11) The winning practice name and county can be obtained by contacting the marketing team at Essilor Ltd, Cooper Road, Thornbury, Bristol, BS35 3UW by 21st December 2020.

12) The laws of England and Wales apply to this promotion and the courts of England and Wales will have jurisdiction.

13) The Promoter will only use the personal details supplied for the administration of the prize draw and for no other purpose, unless we have your consent. Your personal details will at all times be kept confidential and in accordance with current Data Protection legislation.

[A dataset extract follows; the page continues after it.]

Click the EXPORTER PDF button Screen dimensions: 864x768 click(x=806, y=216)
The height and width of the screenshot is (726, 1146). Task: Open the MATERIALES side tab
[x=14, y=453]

The Promoter’s Privacy Policy ›

14) The Promoter and its associated agencies and companies will not be liable for any loss (including, without limitation, indirect, special or consequential loss or loss of profits), expense or damage which is suffered or sustained (whether or not arising from any person’s negligence) in connection with this prize draw or accepting or using the prize, except for any liability which cannot be excluded by law (including personal injury, death and fraud) in which case that liability is limited to the minimum allowable by law.

15) Income tax may be payable on the value of any prize awarded as a result of this prize draw and any tax liability shall be that of the recipient. National insurance may be payable on the value of any prizes awarded to employees and any NIC liability shall be that of the employing Practice. The Practice will be responsible for any employer reporting obligations in respect of tax and NIC. Information regarding the cost per person can be obtained from the Promoter shortly after the prize draw closes. The Promoter accepts no responsibility for tax or NIC reporting or liabilities.

16) In the event of any dispute regarding the rules, conduct or the results of this promotion, the decision by the Promoter shall be final.